• Work instructions:
From the top of the records below, return each line exactly, ending with the line that contains "Task: Click the red".

▶

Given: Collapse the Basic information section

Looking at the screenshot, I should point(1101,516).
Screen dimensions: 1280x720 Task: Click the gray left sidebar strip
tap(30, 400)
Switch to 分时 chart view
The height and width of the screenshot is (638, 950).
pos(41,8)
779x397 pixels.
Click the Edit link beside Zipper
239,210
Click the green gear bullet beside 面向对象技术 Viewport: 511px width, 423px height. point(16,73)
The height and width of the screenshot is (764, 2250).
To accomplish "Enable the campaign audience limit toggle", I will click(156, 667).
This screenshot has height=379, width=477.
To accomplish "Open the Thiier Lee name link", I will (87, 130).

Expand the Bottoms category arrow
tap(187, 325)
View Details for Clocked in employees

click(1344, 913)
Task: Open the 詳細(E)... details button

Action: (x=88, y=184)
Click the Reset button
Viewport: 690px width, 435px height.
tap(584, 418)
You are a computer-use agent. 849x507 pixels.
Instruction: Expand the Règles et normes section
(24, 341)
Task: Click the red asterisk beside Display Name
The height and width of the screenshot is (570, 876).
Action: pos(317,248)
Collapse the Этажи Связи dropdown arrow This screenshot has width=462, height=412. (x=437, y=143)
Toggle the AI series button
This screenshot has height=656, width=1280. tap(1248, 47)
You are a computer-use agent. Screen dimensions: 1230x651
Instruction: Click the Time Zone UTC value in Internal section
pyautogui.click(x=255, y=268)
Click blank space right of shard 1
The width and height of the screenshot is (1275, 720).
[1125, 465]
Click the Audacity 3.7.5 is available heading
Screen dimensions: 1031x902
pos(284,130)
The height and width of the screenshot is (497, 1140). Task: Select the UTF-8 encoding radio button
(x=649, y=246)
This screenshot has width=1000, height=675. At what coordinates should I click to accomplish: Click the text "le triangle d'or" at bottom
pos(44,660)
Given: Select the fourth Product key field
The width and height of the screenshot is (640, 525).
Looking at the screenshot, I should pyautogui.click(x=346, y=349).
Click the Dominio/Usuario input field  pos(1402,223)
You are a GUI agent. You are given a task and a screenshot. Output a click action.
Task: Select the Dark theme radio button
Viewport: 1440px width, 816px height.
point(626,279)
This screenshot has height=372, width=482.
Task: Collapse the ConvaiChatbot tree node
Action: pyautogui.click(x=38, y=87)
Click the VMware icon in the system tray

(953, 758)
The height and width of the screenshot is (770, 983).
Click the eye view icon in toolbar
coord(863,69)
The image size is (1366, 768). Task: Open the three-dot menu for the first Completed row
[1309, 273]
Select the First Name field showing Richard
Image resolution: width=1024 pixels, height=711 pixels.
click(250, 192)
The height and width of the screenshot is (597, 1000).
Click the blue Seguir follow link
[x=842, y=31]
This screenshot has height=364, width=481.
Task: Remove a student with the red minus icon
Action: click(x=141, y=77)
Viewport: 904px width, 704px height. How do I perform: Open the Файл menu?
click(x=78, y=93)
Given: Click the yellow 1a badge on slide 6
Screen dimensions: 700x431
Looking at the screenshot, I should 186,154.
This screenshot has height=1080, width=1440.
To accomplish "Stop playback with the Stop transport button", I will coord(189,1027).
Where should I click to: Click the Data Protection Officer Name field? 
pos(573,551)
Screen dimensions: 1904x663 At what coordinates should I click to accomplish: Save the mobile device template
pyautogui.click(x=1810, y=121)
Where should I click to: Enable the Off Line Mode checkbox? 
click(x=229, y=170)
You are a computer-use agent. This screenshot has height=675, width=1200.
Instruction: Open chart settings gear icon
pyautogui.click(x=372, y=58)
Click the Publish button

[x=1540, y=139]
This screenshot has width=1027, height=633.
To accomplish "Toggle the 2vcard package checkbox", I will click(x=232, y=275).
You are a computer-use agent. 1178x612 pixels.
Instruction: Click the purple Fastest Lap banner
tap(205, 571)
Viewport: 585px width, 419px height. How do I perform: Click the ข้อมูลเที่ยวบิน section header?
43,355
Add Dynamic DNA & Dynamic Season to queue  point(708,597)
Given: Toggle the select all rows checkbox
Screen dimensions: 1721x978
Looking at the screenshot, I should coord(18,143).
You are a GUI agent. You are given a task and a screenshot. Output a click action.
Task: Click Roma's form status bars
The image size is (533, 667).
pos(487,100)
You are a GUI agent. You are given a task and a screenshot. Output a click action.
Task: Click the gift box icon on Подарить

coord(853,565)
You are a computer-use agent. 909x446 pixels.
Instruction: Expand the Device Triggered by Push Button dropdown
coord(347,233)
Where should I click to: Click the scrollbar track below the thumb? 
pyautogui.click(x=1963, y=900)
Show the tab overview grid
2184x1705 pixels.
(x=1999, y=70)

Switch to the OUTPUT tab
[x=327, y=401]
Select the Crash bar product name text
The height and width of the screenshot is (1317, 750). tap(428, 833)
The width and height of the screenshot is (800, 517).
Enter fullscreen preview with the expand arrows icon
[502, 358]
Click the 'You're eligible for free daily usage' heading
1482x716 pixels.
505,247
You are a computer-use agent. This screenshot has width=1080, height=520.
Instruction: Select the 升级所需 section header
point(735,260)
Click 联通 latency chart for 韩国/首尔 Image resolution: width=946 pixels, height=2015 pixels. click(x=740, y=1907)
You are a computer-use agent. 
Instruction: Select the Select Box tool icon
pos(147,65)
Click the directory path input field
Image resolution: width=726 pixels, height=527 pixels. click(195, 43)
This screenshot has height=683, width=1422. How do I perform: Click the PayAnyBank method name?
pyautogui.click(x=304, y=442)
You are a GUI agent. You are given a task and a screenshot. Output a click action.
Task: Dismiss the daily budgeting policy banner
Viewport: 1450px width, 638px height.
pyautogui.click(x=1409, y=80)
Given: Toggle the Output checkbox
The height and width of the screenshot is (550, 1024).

◀

• Finished task:
Given: Collapse the Basic information section

Looking at the screenshot, I should point(1101,516).
Screen dimensions: 1280x720 Task: Click the gray left sidebar strip
tap(30, 400)
Switch to 分时 chart view
The height and width of the screenshot is (638, 950).
pos(41,8)
779x397 pixels.
Click the Edit link beside Zipper
239,210
Click the green gear bullet beside 面向对象技术 Viewport: 511px width, 423px height. point(16,73)
The height and width of the screenshot is (764, 2250).
To accomplish "Enable the campaign audience limit toggle", I will click(156, 667).
This screenshot has height=379, width=477.
To accomplish "Open the Thiier Lee name link", I will (87, 130).

Expand the Bottoms category arrow
tap(187, 325)
View Details for Clocked in employees

click(1344, 913)
Task: Open the 詳細(E)... details button

Action: (x=88, y=184)
Click the Reset button
Viewport: 690px width, 435px height.
tap(584, 418)
You are a computer-use agent. 849x507 pixels.
Instruction: Expand the Règles et normes section
(24, 341)
Task: Click the red asterisk beside Display Name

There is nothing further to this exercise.